阪急が、四条大宮から四条河原町への延伸工事に着工したのは昭和36年8月で、京都市電狭軌線(京都駅前〜北野間)の廃止と共にスタートし、僅か2年足らずの工期で昭和38年6月、河原町駅までの延伸区間(約2km、全線地下)が開業しました。
同区間の開業により、中間駅の烏丸駅が新設され、また、阪急京都は現在の駅名「大宮」に改称されました。
ちなみに、京阪も同時期の昭和38年4月に、天満橋〜淀屋橋間の延伸区間を全線地下で開業させており、これにより阪急・京阪は両社とも、京都・大阪双方の中心部にターミナルを確立させたことになります。
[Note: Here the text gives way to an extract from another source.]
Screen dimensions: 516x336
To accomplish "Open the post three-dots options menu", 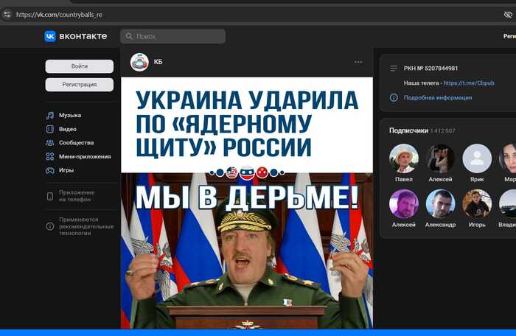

延伸区間の開業により、阪急京都本線の新たな終着駅となった河原町駅は、真上を走る四条通の道幅に制約され、ターミナルとしては小規模な島式ホーム1面3線の駅となりましたが、昭和60年、通勤輸送強化のため急行の10連化が実施されたことに伴いホームが延長されました。
現在、切欠き部の2号線ホームは1日1本しか使用されておらず(早朝の普通列車が使用)、大半の列車は1・3号線からの発着となっています(ただし10両編成の列車は全て1号線の発着です)。
なお、1号線は、開業時は京阪本線の淀屋橋駅同様、同一線路を2つのホームとして使用していましたが、昭和60年の長編成化に伴い、現在ではこの扱いは廃止されています。
河原町駅と京阪本線の四条駅は、共に目と鼻の先の距離に位置する地下駅ですが、鴨川で分断される形となっていて地下では繋がっていないため、両駅で乗り換える際には一度地上に出て四条大橋を歩いて鴨川を渡ってから、また地下に降りる必要があり、ここで乗り換えする際には私も何度か、「ここに地下連絡通路があれば便利なのになぁ!」と思いました。
その地下通路にオートウォーク(動く歩道)が設置されれば、更に便利なのになぁ。